Darfur es una guerra por la tierra entre árabes y negros fur -que dan nombre a Darfur-, masalit y zagawa, todos agricultores no baggara (beduinos nómadas). La sequía del norte ha provocado que los ganaderos árabes invadan los cultivos del sur y surja el enfrentamiento y la manipulación interesada. La presión internacional forzó un acuerdo en 2007 para el despliegue de una fuerza de paz de 26.000 soldados. Al Bashir, hábil, regateó: no a los cascos azules de la ONU; sí, a las tropas africanas. Resultado: sólo se han desplegado 9.000.

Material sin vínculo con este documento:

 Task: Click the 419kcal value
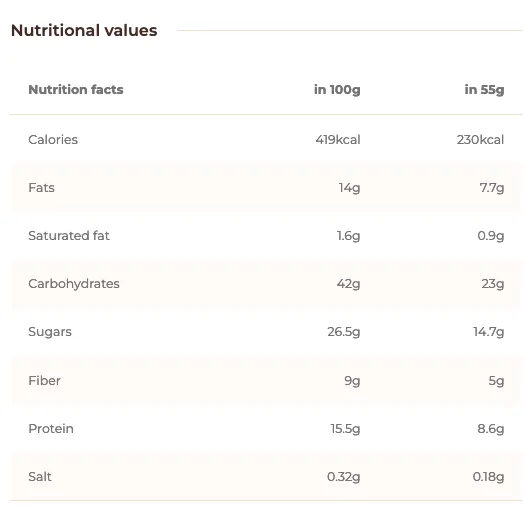point(338,140)
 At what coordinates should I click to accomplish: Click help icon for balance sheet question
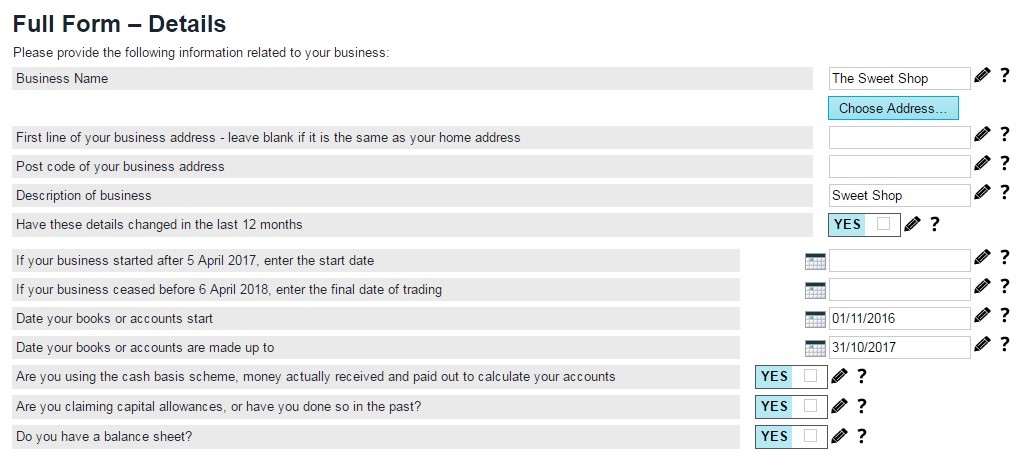(x=861, y=435)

En los siete meses que ha durado la instrucción del fiscal de la CPI, Luis Moreno Ocampo, el régimen aflojó o endureció la presión sobre las ONG (Sudán es hoy la mayor operación humanitaria) según las noticias procedentes de La Haya. Su objetivo ahora es bloquear el acceso a la ayuda humanitaria de millones de personas para lograr la retirada de los cargos. Nadie en África quiere su captura, pues son varios los presidentes con crímenes a cuestas. Para Estados Unidos también es un problema: debe escoger entre los intereses petroleros y los derechos humanos. La reciente visita de Hillary Clinton a China, gran aliado de Sudán, da pistas de que la defensa de los valores empieza a toparse con los matices. La esperanza de Al Bashir es convencer a esa comunidad internacional de que él es nuestro hijo de puta.